USING THE INFORMATION |
1. In the economics glossary, restate the paragraph beginning "Large scale resources with the characteristic of non-excludability" as a short list that keeps its main facts.
2. Extend the economics glossary past its final entry, on public goods.

Because of the importance of agriculture, and because farmers incomes are unstable, the government intervenes in the market for agricultural goods to keep price within a target range through buying or selling the good.

Sustainable development

Development which meets the needs of the present without compromising the ability of future generations to meet their needs.

Production possibilities curve

Diagram showing scarcity, choice and the law of increasing opportunity cost.

Demerit goods

Good that create negative externalities

Complementary goods

Good which are used together, printers and ink for example.

Common access resources

Large scale resources with the characteristic of non-excludability. Eg forests, fisheries. Results in tragedy of the commons as the resource is depleted. Government can ban consumption, tax, subsidize alternatives or formalize property rights.

Negative externalities

Negative spill over effects on third parties. For example, when a person smokes a cigarette, third parties suffer from passive smoking.

Public goods

Non-rivalrous (one person consuming does not stop another consuming) and non-excludable (cannot prevent those who haven't paid consuming). Eg national defence and flood barrier. In a free market these would be underproduced, government intervention is needed through making everyone pay with tax.

Items listed in a dataset |
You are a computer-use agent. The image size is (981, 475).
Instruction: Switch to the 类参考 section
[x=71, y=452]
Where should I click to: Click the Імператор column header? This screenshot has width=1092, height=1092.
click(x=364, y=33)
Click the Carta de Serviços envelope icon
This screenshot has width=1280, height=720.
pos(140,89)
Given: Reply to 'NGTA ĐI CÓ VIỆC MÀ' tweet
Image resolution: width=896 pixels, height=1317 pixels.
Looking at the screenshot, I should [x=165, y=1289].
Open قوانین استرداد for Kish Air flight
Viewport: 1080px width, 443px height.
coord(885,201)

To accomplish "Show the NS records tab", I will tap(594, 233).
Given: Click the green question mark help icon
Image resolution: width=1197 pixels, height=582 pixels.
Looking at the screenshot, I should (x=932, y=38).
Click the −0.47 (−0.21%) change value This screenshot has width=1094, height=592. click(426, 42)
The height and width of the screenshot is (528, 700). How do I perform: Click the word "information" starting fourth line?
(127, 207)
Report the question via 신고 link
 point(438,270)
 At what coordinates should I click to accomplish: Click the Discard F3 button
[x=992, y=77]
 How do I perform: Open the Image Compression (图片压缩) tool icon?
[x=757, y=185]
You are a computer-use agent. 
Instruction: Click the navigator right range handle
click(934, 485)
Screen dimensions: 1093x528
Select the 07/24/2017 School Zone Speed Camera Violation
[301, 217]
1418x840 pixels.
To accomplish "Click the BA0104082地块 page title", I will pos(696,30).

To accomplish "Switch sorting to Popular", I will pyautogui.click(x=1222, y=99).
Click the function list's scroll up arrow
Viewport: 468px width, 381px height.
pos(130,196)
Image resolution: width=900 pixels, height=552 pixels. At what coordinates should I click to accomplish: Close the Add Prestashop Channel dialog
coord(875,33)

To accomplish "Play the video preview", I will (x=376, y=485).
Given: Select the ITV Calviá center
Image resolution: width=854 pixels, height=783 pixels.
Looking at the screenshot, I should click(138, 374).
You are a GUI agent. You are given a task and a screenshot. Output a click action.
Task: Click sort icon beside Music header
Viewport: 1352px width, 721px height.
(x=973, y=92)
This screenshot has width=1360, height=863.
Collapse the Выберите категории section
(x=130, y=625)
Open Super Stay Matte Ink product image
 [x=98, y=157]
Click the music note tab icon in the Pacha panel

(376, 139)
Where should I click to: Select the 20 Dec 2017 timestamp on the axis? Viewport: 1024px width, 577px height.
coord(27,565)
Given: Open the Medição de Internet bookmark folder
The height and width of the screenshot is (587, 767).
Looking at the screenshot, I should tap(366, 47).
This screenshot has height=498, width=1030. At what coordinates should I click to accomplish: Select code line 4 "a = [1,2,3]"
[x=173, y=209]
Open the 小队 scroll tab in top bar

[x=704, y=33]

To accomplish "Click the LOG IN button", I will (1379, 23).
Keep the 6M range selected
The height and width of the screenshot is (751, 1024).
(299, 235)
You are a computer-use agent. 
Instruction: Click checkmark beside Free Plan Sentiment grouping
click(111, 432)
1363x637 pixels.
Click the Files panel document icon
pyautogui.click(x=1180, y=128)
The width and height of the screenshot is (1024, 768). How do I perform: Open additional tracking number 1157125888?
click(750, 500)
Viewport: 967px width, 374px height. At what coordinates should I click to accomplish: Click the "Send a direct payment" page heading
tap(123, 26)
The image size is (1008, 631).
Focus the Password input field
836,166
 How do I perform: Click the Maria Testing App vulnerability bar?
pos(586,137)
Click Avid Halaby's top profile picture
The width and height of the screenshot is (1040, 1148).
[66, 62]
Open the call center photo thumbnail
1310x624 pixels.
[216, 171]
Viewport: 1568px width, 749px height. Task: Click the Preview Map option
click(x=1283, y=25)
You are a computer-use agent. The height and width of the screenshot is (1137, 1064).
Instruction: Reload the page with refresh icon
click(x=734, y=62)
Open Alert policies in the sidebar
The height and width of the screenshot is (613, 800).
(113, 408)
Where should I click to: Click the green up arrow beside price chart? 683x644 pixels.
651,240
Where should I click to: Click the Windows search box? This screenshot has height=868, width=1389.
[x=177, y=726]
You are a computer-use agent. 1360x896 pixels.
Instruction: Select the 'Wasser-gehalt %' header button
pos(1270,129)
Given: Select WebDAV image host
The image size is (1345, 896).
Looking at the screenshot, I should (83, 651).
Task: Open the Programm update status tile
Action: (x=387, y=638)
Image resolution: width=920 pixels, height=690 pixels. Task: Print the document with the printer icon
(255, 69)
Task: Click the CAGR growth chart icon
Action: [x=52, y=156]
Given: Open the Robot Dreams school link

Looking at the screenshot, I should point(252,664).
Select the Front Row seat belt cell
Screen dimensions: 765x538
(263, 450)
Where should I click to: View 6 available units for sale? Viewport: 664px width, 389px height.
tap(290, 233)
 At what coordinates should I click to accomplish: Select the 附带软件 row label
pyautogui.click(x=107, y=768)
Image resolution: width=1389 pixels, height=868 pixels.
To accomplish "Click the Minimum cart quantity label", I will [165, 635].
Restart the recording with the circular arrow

EXPECTED OUTPUTS |
1.
- Large-scale resources that are non-excludable, such as forests and fisheries
- Lead to the tragedy of the commons as the resource is depleted
- Government options: ban consumption, tax, subsidize alternatives, or formalize property rights

2.
Positive externalities

Positive spill over benefits for third parties resulting in a free rider effect. For example, when one person receives a vaccination there is a great free rider effect, since people who did not get a vaccination are now less likely to get the disease

Free market economy

Private individuals own the factors of production and the 3 basic questions are answered by market forces.

Tax incidence

Refers to how the burden of paying the tax was shared between consumers and producers. Did consumers pay more of the tax, or did producers?

Demand curve

Slopes downwards, slope is determined by elasticity. The curve is determined by, income, tastes/styles/preferences, prices of related goods, and demographic changes.

Supply curve

Slopes upwards, slope is determined by elasticity. The curve is determined by resource prices, prices of related goods, technology & productivity, number of sellers and taxes & subsidies.

Economics

Study of how society allocates its scarce resources to best satisfy its unlimited needs and wants

Indirect tax

Taxes levied on expenditure, sales tax on products, excise tax on overproduced goods such as cigarettes. May be ad valoren or flat.

Entrepreneurship

The activity that individuals undertake when they organize resources into a system of production. It involves risk since they have to pay of their costs of production before earning revenue from sales. The entrepreneur is payed in normal profit.

Actual output

The actual level of output.

Scarcity

The basic economic problem that arises because people have unlimited wants but resources are limited.

Planned (command) economy

The central authority (government) owns the factors of production and answers the 3 basic questions.

Producer surplus

The difference between the minimum price at which a producer is willing to sell, and the actual price at which it is sold.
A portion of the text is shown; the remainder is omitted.